Building a project context graph from ASTs and restricting retrieval to 1-hop strikes a balance between information completeness and noise control.
The benchmark construction process (Human-AI collaborative annotation, Krippendorff's α of 0.74–0.84) ensures reliability.
A per-sample cost of $0.004 makes the method highly deployable in practice.

Limitations & Future Work¶

Validation is primarily conducted on Python and Java; generalizability to other programming languages has not been verified.
The method relies on LLMs as evaluators, and is thus constrained by their code comprehension capabilities.
The four criteria are inductively derived from 300 samples and may not cover all inconsistency types.
The current approach supports only static code analysis for dependency retrieval; handling dynamic analysis or complex cross-file dependencies remains limited.

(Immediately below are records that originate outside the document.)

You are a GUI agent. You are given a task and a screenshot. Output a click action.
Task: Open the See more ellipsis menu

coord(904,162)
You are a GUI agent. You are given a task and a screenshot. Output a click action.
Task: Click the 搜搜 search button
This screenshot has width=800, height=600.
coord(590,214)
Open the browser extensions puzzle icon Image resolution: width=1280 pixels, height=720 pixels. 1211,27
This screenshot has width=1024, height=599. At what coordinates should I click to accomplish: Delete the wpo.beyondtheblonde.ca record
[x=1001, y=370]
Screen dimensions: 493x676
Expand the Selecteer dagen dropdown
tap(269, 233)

vs G-Eval: G-Eval scores the overall summary under a single "factual consistency" criterion; ReFEree achieves 15–18% improvement through multi-criteria sentence-segment-level evaluation.
vs FactScore: FactScore decomposes summaries into atomic facts but applies only a single consistency criterion to each; ReFEree's multi-criteria design is more comprehensive.
vs SIDE: SIDE uses contrastive learning to assess semantic adequacy but performs poorly on long, descriptive summaries; ReFEree is specifically designed for long summaries.
vs Maharaj et al.: That work performs binary entity-level detection without explaining causes and relies on the LLM's internal knowledge; ReFEree provides causal explanations and explicitly models dependencies.

Rating¶

Novelty: ⭐⭐⭐⭐ The combination of a four-criteria fine-grained evaluation framework with dependency information retrieval is novel and practical, though the core approach (LLM-as-judge + fine-grained decomposition) builds on prior foundations.
Experimental Thoroughness: ⭐⭐⭐⭐⭐ Comparisons against 13 baselines, multi-language validation, segment-level and summary-level evaluation, multi-LLM robustness, and comprehensive ablation studies.
Writing Quality: ⭐⭐⭐⭐⭐ Problem motivation is clearly articulated, method diagrams are intuitive, experimental organization is rigorous, and both quantitative and qualitative analyses are provided.
Value: ⭐⭐⭐⭐ Directly applicable to code summarization quality assessment, low-cost and deployable, with evaluation criteria extensible to other code comprehension tasks.